GPR37-enhanced ubiquitination of ATP1A1 inhibits tumor progression and radiation resistance in esophageal squamous cell carcinoma.

Radiotherapy resistance is one of the main reasons for the dismal clinical outcome of patients with esophageal squamous cell carcinoma (ESCC). Therefore, clarifying the targets and molecular mechanisms of radiotherapy resistance in ESCC is of great theoretical and clinical significance to enhance the efficacy of radiotherapy. In this study, GPR37 was identified as a key factor facilitating ESCC radiosensitization.
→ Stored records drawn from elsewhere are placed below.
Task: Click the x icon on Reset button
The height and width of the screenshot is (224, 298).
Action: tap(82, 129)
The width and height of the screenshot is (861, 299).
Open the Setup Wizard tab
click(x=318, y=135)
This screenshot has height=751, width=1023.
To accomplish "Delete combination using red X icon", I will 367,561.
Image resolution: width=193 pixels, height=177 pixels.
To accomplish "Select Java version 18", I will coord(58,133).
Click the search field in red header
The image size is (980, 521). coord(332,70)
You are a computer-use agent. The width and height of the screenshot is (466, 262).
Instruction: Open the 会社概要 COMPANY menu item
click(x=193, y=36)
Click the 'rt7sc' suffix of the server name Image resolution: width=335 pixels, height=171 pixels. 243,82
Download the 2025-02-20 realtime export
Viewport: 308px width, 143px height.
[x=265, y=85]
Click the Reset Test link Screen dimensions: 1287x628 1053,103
We found that GPR37 is lowly expressed in ESCC, especially in radioresistant ESCC tumors. And its insufficiency is related to the malignant characteristics and unfavorable prognosis in ESCC. Further investigation revealed that GPR37 level is inversely regulated by promoter methylation but positively regulated by ZNF750. Functionally, GPR37 could not only overcome radioresistance of ESCC, but also inhibit proliferation, migration, and invasion. Mechanistically, GPR37 interacts with the ATP1A1 protein, effectively promoting its ubiquitination-induced degradation, thereby limiting the activation of the AKT/mTOR signaling pathway. Additionally, GPR37 can be transported to recipient cells via exosomes and inhibit the malignant behavior of recipient cells. Overall, these findings suggest that GPR37-ATP1A1 axis holds potential as a therapeutic target for the management of ESCC, especially for overcoming radiation resistance.